▶ [Goal]
Rewrite the records from the start through the line containing "Action: pos(99,1132)", replacing "Screen dimensions" with "Display size" and leaving everything else unchanged.

▶ [Data listing]
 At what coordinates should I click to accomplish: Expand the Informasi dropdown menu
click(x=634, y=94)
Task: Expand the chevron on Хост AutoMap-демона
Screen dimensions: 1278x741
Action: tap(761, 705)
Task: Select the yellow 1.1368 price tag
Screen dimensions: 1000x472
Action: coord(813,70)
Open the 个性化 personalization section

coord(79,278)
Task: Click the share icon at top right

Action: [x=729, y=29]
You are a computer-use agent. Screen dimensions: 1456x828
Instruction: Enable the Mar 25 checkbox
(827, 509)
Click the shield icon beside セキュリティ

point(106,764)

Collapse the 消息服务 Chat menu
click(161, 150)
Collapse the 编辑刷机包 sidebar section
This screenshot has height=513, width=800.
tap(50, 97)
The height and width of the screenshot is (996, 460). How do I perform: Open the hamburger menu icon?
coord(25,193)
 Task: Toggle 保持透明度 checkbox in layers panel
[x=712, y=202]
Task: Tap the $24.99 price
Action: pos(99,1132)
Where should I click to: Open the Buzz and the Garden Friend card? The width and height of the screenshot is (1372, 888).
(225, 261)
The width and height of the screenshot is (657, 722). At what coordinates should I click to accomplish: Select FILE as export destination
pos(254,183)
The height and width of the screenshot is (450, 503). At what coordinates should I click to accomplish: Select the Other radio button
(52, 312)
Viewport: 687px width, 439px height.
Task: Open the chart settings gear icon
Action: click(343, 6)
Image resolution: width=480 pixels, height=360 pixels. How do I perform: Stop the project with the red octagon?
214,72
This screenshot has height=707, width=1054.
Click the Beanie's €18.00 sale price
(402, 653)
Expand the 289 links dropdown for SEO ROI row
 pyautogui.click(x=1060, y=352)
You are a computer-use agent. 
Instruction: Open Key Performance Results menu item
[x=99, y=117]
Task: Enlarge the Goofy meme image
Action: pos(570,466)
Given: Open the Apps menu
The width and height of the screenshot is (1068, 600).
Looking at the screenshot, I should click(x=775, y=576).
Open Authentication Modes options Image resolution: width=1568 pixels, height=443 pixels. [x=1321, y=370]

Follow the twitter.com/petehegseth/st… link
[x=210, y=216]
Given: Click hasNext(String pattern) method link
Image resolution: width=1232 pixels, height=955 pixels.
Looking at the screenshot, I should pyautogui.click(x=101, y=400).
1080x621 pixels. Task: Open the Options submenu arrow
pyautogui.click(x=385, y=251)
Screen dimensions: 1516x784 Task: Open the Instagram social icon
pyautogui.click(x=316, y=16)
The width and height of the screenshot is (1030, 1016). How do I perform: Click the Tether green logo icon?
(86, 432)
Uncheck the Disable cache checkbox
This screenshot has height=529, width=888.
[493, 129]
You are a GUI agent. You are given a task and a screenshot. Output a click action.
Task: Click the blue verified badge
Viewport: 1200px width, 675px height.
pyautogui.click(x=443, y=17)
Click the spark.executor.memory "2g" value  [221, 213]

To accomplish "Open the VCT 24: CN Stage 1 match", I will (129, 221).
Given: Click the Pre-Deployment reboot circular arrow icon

▶ [Completed exercise]
 At what coordinates should I click to accomplish: Expand the Informasi dropdown menu
click(x=634, y=94)
Task: Expand the chevron on Хост AutoMap-демона
Display size: 1278x741
Action: tap(761, 705)
Task: Select the yellow 1.1368 price tag
Display size: 1000x472
Action: coord(813,70)
Open the 个性化 personalization section

coord(79,278)
Task: Click the share icon at top right

Action: [x=729, y=29]
You are a computer-use agent. Display size: 1456x828
Instruction: Enable the Mar 25 checkbox
(827, 509)
Click the shield icon beside セキュリティ

point(106,764)

Collapse the 消息服务 Chat menu
click(161, 150)
Collapse the 编辑刷机包 sidebar section
This screenshot has height=513, width=800.
tap(50, 97)
The height and width of the screenshot is (996, 460). How do I perform: Open the hamburger menu icon?
coord(25,193)
 Task: Toggle 保持透明度 checkbox in layers panel
[x=712, y=202]
Task: Tap the $24.99 price
Action: pos(99,1132)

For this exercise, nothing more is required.